In short, when having multiple final states, the final RE for the given DFA is the *union* of the regular expressions found for the individual final states using Arden's theorem. After that, if you wish, you can simplify the RE obtained using suitable rules. That's all.
I like stating exactly the same in multiple steps. Step one: decompose the given automaton (with k accepting states) into k automata each with a single accepting state. Step two: convert the single-accepting-state automata into regular expressions. Step three: take the union of those regular expressions. I find it interesting that step one is a thing one can do. I hadn't thought about it before now. I wonder if it's useful for other purposes. Just like we can do the product construction for arbitrary DFAs, we might define a sum/union construction for isomorphic DFAs (modulo accepting states) such that step 1 is its inverse.

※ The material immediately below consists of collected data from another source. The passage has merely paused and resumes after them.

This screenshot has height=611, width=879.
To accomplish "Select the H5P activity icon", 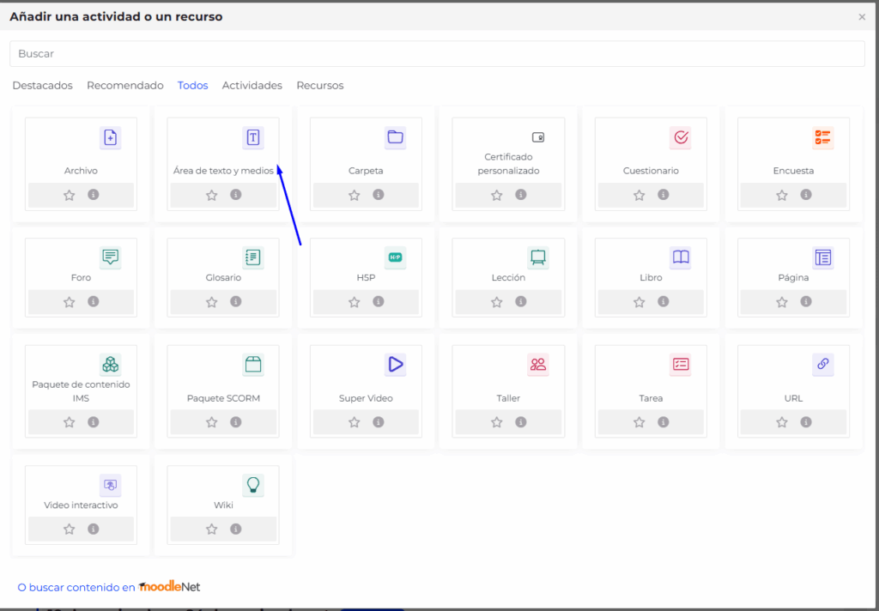I will 395,257.
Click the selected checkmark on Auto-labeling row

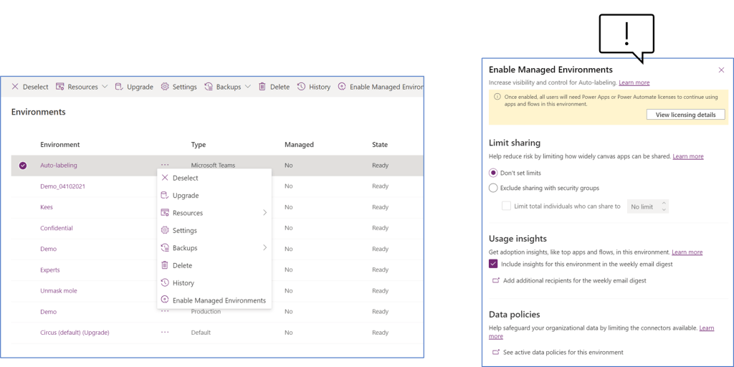23,166
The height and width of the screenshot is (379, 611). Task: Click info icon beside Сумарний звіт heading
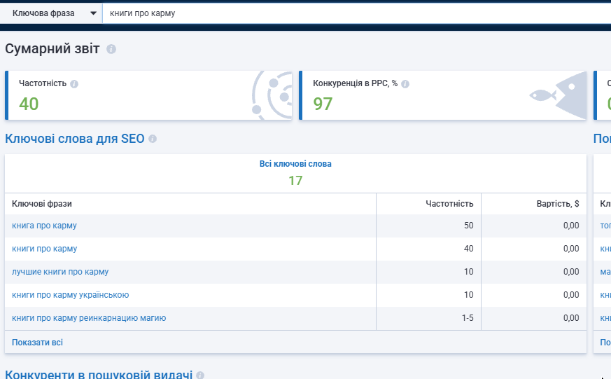point(111,49)
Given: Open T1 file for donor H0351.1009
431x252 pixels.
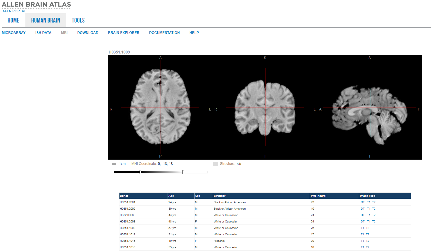Looking at the screenshot, I should tap(362, 228).
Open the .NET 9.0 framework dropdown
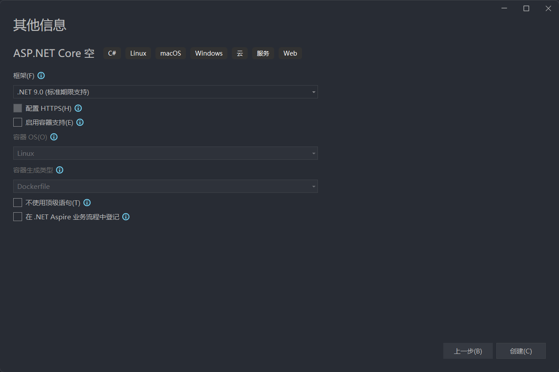Screen dimensions: 559x372 point(165,92)
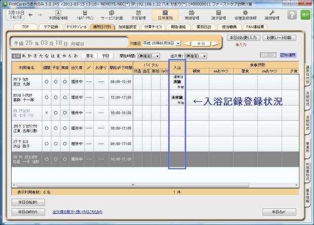Open the 対象日 date dropdown
The image size is (314, 225).
tap(161, 43)
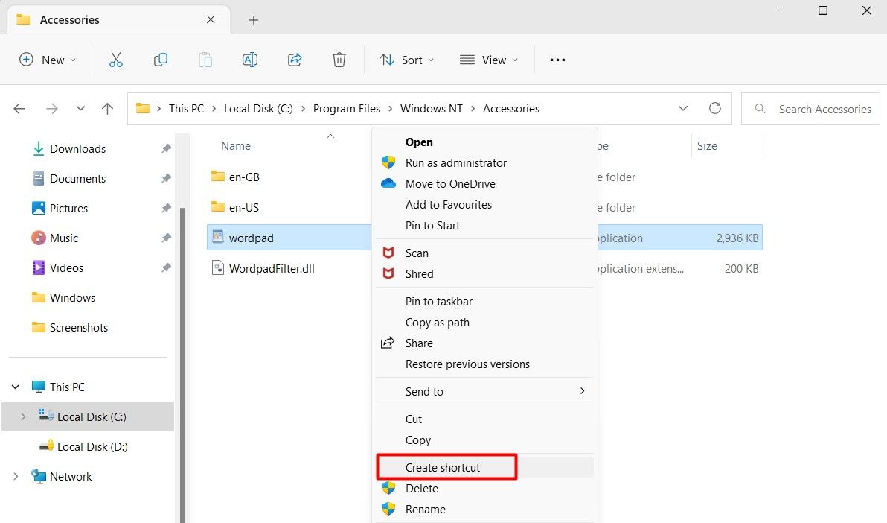Click the Back navigation button
This screenshot has width=887, height=523.
(19, 108)
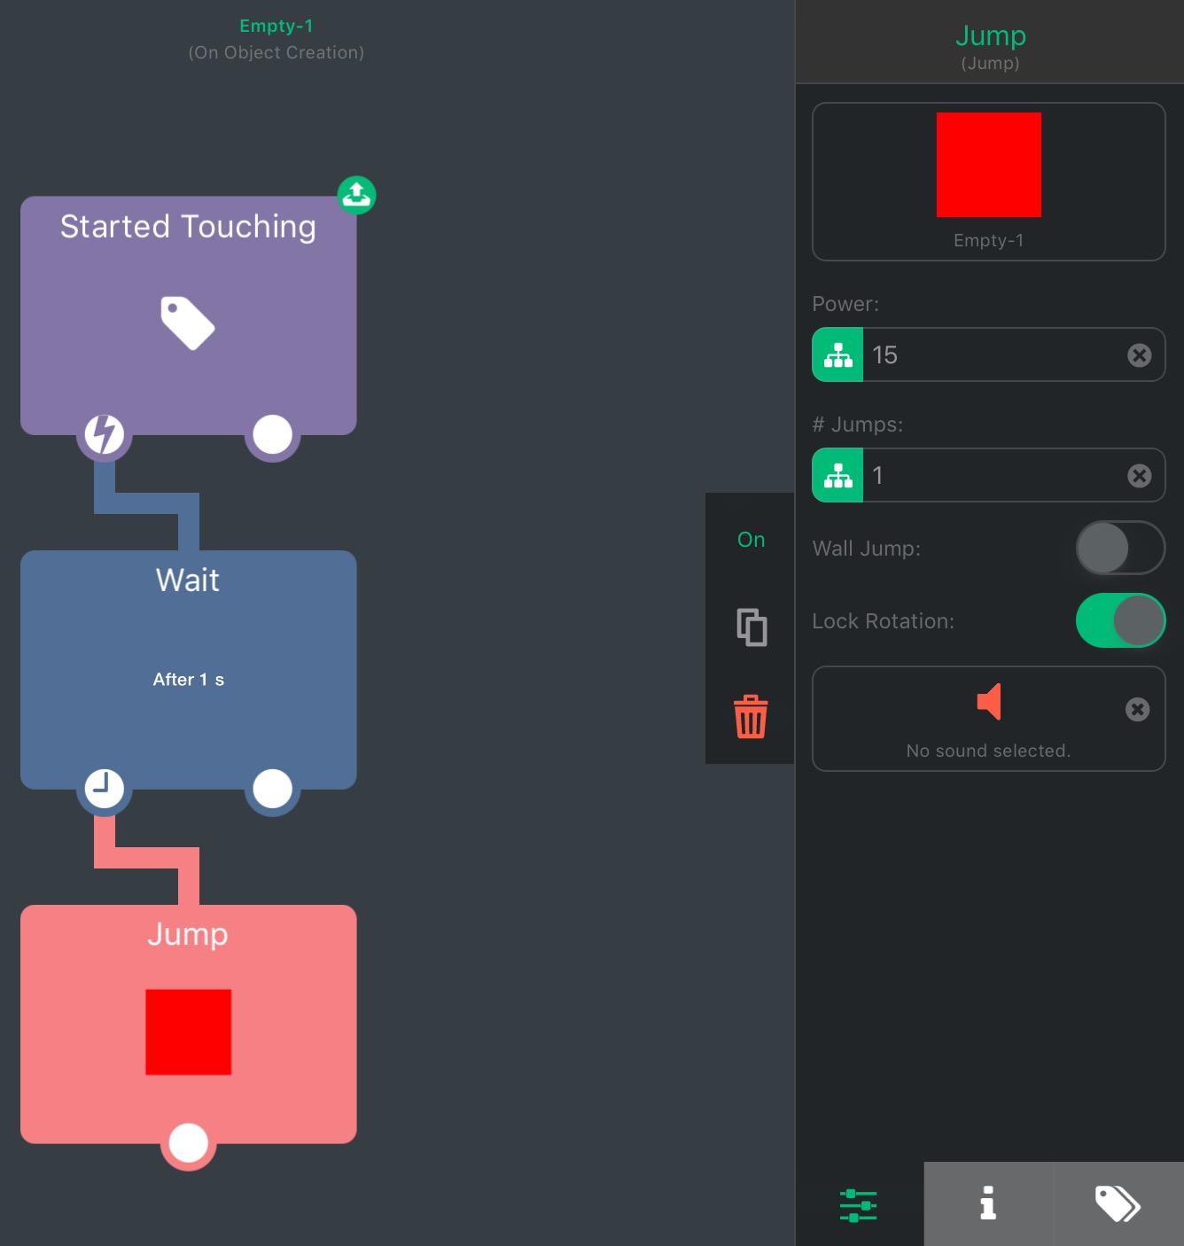
Task: Open the # Jumps attribute picker
Action: coord(837,476)
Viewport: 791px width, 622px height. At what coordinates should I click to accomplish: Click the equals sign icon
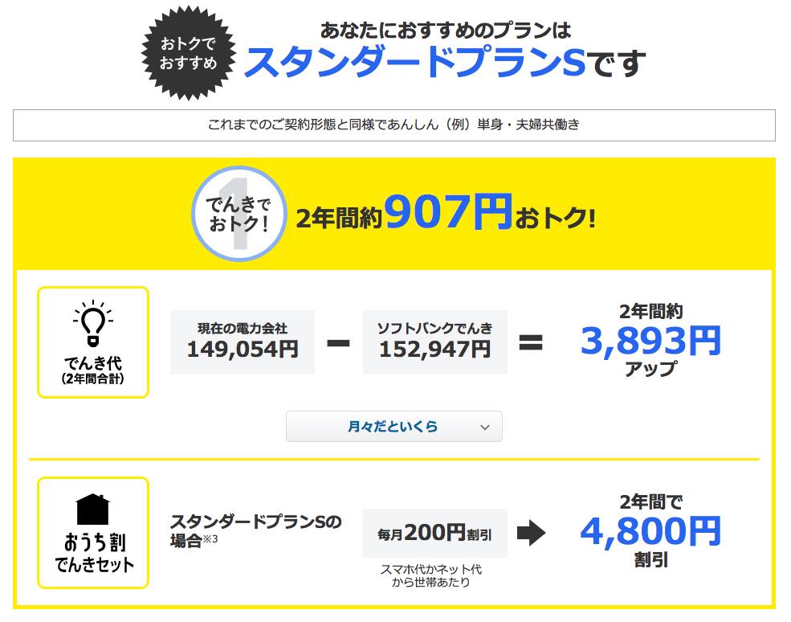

i think the final regular expression should be 0*1+ because if you look at the automata you'll see 0* is leading to a final state but 1* doesn't if you wanna go to q2 then you need at least one 1 so it's 1.1*-> 1^+
Does only DFAs have multiple final states, does NFAs always have only one final state? Iam new to this subject, that's why I am asking this question for my knowledge.
NFAs do have multiple final states, however, given the current state that you are in, there could be multiple next states and could be chosen at random. All the next states can be chosen simultaneously as well. We also do not have to specify as to which state the NFA goes in, provided a certain input.
Can you explain? What is the meaning of 1+. I know 1* means the Kleene Closure of 1, which includes all possible strings that can be made with 1. But what does 1+ mean? I hope you're still in touch with the subject, seeing that this comment is 2 yrs old. If you aren't, somebody else reading may please try and answer.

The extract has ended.